Given the radius of a wheel is 12inches and the angular speed is measured to be 3pie/4 radiant per second, find the linear speed of the piece of gum stuck to the where. Give both an exact answer. And a decimal answer rounded to 4 decimal places.
One rotation covers 2π(12) or 24π inches
in one second the wheel will cover (3π/4)÷(2π) or 3/8 of that.

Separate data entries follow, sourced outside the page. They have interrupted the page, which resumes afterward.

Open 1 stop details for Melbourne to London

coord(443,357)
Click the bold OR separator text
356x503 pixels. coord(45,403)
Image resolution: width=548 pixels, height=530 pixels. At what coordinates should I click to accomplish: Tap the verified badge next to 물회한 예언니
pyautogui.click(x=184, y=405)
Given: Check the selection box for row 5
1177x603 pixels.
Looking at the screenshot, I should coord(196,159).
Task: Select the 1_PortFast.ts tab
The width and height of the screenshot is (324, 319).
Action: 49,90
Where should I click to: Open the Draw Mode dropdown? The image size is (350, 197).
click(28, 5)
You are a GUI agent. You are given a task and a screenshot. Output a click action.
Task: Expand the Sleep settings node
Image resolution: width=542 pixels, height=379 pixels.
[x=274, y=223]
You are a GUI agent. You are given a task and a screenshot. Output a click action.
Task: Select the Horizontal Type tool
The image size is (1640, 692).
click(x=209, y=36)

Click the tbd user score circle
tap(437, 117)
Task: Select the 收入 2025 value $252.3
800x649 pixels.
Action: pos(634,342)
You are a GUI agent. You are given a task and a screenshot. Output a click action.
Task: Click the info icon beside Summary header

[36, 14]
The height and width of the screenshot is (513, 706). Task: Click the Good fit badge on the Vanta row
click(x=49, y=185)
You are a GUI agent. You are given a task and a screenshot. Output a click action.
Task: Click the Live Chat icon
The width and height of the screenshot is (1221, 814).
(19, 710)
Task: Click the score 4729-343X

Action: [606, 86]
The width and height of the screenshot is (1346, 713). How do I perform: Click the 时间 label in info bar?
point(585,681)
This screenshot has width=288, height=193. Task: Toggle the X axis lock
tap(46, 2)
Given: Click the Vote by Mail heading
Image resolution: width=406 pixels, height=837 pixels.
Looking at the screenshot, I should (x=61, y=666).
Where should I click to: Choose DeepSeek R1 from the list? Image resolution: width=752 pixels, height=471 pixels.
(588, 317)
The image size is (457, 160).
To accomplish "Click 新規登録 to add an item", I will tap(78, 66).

(3/8) of 24π inches = 9π inches
so the linear velocity is 9π inches/sec
Use your calculator to find the decimal representation of that
348593489.1 and a half
dur ta durrr.
To find the linear speed of the piece of gum stuck to the wheel, we can use the formula:
Linear speed = Radius of the wheel x Angular speed
1. Exact Answer:
Radius of the wheel = 12 inches
Angular speed = 3π/4 radians per second
Substituting the values into the formula, we have:
Linear speed = 12 inches x (3π/4) radians per second
To get an exact answer, we'll leave the answer in terms of π without evaluating it further:
Linear speed = 36π/4 inches per second
Linear speed = 9π inches per second
Therefore, the exact linear speed of the piece of gum stuck to the wheel is 9π inches per second.
2. Decimal Answer:
To obtain a decimal approximation, we can substitute the approximate value of π, which is 3.14159, into the equation:
Linear speed = 36π/4 inches per second
Linear speed = (36 x 3.14159) / 4 inches per second
Linear speed ≈ 28.2743 inches per second
Rounded to 4 decimal places, the decimal approximation is 28.2743 inches per second.
Thus, the linear speed of the piece of gum stuck to the wheel, both in exact and decimal forms, is 9π inches per second and approximately 28.2743 inches per second, respectively.